Certain facilities have an “invitee relationship” with the public, and they actively encourage people to use their hotels, bars, restaurants, movie theaters, or nightclubs. Beyond just the hospitality industries, other public facilities include hospitals and medical clinics, stores and malls, churches, libraries, and parks. Facility managers and their security teams need to know how to use good customer service skills and effective security procedures when dealing with difficult people in these environments.
Dealing with customers who have come become uncooperative while using a “public facility” (even though it’s often a privately held company) calls for a team approach. This team should typically include a security professional, officer, or bouncer; a facility manager; and an employee (who usually instigates the call for help).
The disruptive customer may be drunk, under the influence of drugs, a little unstable, or a lot mentally ill, angry, or entitled. Typical entitled customers say things like, “I’ve been coming here for years! You can’t tell me what to do!” or “I paid my way in here. Leave me alone!” Their relative levels of sobriety and indignation can make them challenging to deal with. Often, what we decide to do is what they have already predicted: “Why don’t you just go ahead and call the cops on me!” (which is what we’ve just done) or “I bet you’re going to try to make me leave!” (this is usually spoken right at the point where we’ve done just that).

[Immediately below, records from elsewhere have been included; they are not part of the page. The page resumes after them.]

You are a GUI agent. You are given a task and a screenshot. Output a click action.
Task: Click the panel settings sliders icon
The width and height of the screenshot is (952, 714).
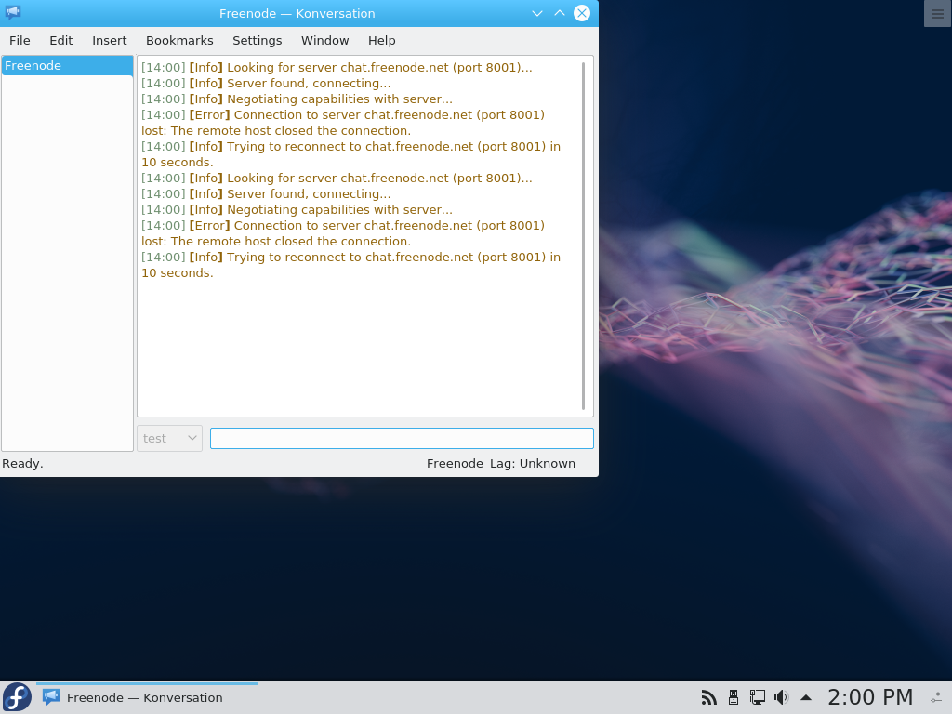coord(937,697)
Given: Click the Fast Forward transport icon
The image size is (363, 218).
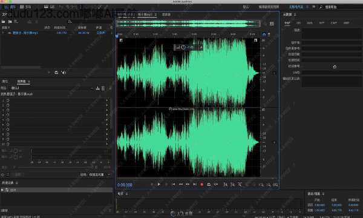Looking at the screenshot, I should (188, 185).
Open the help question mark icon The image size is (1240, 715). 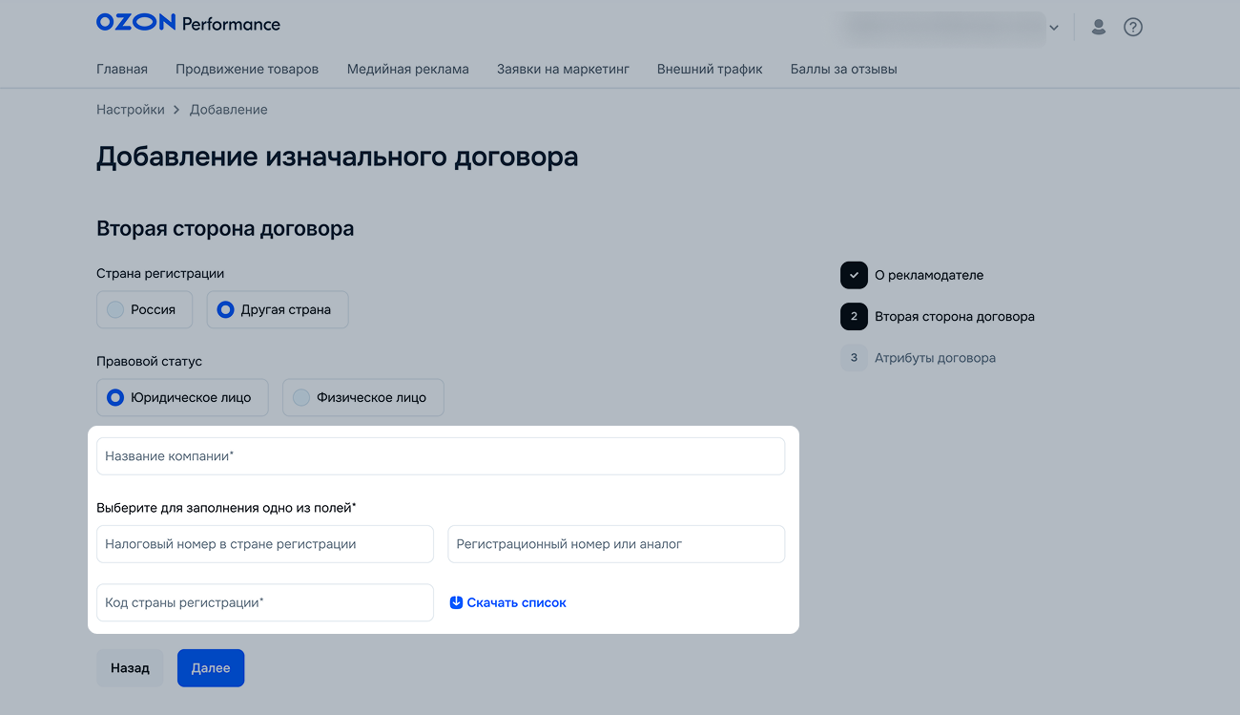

Here are some approaches to dealing with difficult, challenging, bad-tempered, obnoxious, and even dangerous customers:
- Discuss who is the primary intervener. Rank and job titles are not important as much as safely getting compliance from the outraged, entitled, or inebriated customer at a level that is as low-key as possible. It’s what’s right in these potentially stressful situations, not who’s right.
- Look for opportunities to positively align with the person, which may be based on age, race, gender, or previous relatively successful experiences. If you’ve had good rapport with this person now or before, continue to try to talk. If not, put someone else in your place who can make a better personal connection. The goal is peace, not justice.
- Try asking them to follow you to a quieter part of the facility to talk. This can get the person away from his or her friends and will not frighten people or disrupt the business in front of other customers or staff.
- Try sitting down at the customer’s level to have the first “compliance conversation,” which is what bar bouncers often do to keep the initial emotional temperature low. It’s hard and unusual for someone to assault a person while they are both sitting down.
- Set firm boundaries, and enforce consequences. Let the person vent while you validate his or her concerns (“I understand. You’re probably right. I’m not trying to make you mad.”) Give this person a face-saving way out to leave.
- The first step is a verbal warning to comply with good behavior or leave: “You can’t keep doing that if you want to stay here,” or “Our insurance won’t let you do that.”
- The second step is another verbal warning to leave now or the police will be called to escort the person out, then either escort him or her out of the business, or wait for the police to arrive to do it. The third step is to assist the police in escorting the person out.
- Remind all security personnel not to ever restrain people by the neck or hit them with any objects anywhere in the head or neck. Combative people under the influence of drugs or alcohol, have preexisting health, heart, or breathing issues, or are obese can die from symptoms related to “excited delirium.”